Have you made sure that picIn.Data was aligned to a page (4KB) boundary? The fact that clEnqueueMapBuffer() took so long strongly suggests that the OpenCL driver did a copy under the hood instead of actually using the host pointer you gave it.

Now I have aligned correctly the buffer, but the clEnqueueMapBuffer’s time was almost the same.

That number is too small. What you need to do to find out the number of work-items that can truly execute concurrently in your hardware is multiply the number of compute units in your device by the maximum work-group size that you can use on the given kernel.

You can query the number of compute units by calling clGetDeviceInfo(…, CL_DEVICE_MAX_COMPUTE_UNITS, …). You can query the maximum work-group size for a given kernel by calling clGetKernelWorkGroupInfo(…, CL_KERNEL_WORK_GROUP_SIZE, …) after compilation.

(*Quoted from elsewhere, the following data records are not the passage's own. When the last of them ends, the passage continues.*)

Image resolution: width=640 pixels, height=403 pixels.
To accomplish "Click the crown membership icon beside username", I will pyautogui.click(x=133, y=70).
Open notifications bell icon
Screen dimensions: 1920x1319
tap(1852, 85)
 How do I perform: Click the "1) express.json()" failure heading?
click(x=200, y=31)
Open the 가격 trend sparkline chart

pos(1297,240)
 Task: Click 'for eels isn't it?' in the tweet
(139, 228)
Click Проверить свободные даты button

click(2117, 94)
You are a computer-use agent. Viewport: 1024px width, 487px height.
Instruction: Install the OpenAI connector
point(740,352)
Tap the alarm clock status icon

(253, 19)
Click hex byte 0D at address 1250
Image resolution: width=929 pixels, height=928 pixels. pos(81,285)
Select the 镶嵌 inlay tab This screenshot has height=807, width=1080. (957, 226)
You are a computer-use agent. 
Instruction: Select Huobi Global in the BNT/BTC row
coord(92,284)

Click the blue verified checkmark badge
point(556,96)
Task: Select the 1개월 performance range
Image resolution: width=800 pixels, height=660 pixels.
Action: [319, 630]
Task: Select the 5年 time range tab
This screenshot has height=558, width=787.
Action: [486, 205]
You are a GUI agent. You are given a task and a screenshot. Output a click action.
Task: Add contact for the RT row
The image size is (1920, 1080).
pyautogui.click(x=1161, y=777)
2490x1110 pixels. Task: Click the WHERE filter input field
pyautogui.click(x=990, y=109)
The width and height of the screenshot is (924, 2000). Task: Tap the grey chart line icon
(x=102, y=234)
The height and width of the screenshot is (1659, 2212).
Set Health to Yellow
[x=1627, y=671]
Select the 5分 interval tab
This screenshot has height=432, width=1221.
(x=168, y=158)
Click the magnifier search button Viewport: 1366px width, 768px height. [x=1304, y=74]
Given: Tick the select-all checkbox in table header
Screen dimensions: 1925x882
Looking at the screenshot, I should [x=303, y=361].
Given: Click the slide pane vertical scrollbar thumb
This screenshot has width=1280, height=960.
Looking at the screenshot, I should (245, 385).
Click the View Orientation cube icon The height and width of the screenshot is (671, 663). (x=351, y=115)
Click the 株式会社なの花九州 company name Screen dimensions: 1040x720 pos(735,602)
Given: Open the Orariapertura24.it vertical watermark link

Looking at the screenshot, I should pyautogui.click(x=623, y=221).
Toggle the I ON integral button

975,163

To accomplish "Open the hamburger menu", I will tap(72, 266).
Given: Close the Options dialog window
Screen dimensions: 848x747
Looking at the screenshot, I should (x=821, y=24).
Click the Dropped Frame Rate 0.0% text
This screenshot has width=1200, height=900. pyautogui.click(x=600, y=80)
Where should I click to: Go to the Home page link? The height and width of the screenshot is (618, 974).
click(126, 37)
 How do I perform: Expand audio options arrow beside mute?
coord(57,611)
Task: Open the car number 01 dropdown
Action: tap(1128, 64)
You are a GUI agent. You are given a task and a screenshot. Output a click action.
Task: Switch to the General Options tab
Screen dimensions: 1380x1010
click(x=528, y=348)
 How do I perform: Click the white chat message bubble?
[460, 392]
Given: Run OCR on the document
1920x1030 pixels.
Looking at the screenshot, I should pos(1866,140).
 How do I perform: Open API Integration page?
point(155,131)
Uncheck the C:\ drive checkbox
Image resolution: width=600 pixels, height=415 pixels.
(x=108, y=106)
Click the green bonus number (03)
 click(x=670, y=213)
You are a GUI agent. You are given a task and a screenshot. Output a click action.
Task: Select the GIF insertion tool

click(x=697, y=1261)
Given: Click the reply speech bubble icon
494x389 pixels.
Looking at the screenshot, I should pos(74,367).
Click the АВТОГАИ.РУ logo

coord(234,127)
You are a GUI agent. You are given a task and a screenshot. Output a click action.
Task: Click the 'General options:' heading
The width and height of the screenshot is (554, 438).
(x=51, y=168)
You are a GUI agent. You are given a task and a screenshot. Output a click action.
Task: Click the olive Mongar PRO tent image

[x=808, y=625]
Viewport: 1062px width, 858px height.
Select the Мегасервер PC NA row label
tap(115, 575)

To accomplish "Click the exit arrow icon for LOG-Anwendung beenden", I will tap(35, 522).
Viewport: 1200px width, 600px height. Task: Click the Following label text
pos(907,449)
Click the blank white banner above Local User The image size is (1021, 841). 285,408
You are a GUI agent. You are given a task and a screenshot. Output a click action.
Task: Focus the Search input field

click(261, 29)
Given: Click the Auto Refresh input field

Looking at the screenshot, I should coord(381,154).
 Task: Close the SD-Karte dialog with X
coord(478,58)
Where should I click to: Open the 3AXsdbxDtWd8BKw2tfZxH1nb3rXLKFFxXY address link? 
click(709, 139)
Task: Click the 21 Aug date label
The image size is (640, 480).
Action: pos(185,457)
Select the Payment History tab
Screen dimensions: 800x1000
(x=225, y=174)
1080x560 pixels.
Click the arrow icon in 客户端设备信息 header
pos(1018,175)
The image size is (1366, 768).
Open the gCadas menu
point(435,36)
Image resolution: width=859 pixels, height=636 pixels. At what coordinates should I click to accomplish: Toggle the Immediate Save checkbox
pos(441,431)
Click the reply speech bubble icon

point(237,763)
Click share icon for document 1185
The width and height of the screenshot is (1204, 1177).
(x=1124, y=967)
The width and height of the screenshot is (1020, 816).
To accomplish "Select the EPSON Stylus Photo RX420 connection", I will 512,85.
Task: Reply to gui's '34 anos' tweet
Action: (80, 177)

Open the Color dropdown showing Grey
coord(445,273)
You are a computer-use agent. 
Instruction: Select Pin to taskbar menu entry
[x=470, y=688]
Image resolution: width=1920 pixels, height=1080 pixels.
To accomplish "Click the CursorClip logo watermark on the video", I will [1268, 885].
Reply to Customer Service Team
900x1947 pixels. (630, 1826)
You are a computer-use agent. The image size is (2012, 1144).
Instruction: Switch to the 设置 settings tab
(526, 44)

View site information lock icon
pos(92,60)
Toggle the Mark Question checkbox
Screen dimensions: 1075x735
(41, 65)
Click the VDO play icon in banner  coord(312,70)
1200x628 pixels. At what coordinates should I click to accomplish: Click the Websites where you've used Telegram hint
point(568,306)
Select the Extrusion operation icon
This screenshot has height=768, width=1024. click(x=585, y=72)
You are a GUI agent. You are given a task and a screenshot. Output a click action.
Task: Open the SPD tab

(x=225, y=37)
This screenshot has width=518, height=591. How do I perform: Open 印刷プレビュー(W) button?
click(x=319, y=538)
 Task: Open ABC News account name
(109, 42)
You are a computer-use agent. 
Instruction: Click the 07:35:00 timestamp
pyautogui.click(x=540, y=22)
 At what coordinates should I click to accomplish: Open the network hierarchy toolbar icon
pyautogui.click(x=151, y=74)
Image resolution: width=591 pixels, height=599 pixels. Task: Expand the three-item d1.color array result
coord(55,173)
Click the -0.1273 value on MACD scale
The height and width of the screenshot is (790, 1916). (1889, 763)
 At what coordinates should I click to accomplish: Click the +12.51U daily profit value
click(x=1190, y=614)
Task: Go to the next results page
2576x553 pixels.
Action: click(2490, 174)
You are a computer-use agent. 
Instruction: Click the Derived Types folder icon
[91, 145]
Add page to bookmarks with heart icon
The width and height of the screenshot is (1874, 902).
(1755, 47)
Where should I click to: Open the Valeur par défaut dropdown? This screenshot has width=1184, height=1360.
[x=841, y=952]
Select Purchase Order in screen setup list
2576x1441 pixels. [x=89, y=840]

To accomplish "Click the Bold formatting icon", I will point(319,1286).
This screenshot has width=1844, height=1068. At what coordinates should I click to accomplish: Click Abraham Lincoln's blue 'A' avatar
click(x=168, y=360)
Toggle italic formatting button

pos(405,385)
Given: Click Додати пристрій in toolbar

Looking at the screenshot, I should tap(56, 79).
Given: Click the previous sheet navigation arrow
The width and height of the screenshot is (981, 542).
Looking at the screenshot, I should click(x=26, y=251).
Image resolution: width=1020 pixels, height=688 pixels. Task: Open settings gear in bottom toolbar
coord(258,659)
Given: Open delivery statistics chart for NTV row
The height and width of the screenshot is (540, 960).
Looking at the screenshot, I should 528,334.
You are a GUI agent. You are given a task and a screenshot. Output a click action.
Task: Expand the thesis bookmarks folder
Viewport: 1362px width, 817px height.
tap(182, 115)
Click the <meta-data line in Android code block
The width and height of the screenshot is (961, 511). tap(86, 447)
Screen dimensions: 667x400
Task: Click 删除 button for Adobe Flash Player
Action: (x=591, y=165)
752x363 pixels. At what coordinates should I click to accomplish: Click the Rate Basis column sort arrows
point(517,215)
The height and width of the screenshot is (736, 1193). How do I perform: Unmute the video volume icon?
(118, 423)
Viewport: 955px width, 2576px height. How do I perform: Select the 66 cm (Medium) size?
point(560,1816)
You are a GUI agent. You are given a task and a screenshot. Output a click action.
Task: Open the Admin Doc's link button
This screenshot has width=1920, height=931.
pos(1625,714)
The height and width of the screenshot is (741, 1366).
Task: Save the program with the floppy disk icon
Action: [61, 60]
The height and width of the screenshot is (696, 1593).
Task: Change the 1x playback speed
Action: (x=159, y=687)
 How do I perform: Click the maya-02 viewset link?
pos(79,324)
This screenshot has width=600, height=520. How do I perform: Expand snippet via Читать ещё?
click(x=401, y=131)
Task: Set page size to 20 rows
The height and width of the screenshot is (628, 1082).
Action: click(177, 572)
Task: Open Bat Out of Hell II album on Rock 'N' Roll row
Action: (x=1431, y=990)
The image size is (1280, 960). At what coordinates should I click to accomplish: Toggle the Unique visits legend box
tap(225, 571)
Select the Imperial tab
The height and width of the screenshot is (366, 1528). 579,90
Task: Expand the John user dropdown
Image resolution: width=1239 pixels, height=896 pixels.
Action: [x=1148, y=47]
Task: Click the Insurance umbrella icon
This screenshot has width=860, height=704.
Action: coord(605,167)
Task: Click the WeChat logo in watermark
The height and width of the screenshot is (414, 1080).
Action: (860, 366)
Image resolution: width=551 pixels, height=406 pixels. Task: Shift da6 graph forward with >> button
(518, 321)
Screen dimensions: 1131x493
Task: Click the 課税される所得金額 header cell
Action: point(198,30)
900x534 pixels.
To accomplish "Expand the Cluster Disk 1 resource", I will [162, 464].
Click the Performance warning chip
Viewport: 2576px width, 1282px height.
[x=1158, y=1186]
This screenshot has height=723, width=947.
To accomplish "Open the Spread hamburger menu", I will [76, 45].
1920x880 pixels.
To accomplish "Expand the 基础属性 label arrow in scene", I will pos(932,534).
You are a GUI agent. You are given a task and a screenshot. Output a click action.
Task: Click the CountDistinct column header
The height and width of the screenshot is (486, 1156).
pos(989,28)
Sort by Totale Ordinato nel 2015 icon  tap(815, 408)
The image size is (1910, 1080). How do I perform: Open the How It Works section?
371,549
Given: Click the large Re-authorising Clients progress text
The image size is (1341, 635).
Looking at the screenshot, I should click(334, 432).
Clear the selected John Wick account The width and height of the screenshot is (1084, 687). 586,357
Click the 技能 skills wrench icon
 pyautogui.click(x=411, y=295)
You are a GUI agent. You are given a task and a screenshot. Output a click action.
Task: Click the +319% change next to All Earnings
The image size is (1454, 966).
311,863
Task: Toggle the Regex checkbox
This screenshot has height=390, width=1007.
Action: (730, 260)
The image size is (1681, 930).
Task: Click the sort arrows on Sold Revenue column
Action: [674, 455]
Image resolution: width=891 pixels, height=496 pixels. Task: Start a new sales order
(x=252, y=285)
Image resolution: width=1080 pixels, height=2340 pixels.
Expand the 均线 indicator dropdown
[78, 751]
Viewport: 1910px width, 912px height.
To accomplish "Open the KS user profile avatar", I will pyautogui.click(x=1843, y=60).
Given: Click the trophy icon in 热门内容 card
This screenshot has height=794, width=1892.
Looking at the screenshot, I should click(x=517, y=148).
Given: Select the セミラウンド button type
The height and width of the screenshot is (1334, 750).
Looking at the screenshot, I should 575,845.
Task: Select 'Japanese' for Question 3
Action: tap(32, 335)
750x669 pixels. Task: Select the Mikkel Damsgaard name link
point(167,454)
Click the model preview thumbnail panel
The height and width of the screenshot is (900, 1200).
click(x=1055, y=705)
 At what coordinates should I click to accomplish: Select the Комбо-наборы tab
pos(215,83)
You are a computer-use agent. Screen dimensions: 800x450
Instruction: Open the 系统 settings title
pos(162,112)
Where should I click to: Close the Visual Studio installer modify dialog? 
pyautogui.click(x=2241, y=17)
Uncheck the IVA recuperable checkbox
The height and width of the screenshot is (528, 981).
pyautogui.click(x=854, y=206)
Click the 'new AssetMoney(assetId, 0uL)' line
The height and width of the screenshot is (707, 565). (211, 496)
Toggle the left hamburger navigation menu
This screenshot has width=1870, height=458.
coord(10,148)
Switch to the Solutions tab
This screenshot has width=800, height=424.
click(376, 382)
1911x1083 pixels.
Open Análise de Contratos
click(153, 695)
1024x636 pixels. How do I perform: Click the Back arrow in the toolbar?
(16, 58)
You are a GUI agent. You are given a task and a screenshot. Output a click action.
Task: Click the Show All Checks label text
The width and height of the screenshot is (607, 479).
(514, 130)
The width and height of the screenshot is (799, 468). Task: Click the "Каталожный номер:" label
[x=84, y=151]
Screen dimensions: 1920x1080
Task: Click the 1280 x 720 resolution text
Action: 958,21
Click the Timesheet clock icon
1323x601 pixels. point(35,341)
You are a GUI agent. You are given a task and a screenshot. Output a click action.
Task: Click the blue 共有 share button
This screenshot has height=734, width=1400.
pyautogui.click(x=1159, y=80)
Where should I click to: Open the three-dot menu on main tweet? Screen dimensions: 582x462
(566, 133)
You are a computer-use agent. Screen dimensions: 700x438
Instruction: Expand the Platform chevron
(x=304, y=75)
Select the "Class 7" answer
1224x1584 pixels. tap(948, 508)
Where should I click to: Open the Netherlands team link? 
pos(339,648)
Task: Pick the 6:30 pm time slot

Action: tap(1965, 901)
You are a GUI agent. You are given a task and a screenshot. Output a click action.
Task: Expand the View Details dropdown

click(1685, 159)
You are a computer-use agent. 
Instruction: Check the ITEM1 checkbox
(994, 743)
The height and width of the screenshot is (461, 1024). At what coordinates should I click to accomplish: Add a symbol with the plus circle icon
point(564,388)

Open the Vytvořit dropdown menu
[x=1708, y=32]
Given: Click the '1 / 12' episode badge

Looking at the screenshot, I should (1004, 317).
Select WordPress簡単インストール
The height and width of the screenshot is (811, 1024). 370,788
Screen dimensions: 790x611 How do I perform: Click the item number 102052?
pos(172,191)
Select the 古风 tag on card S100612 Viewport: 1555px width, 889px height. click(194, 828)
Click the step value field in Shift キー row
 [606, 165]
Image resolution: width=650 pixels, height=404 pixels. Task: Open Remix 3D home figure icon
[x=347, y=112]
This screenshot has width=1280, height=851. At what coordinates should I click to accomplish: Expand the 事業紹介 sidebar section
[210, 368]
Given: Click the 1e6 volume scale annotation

It improved the clFinish’s execution time from 223ms to 150ms.

I have just received a reply from AMD phorum for the same post like here. Someone from AMD wrote me, that the threshold is not good task for GPU. There is no computation in the kernel and the GPU’s power doesn’t take no effect here. But it is good learning exercice.
As I understood, the threshold calculation on GPU is similar to calculation “1+1” on digital calculator.

Thanks very much for your help. You learned me a lot of new things about OpenCL.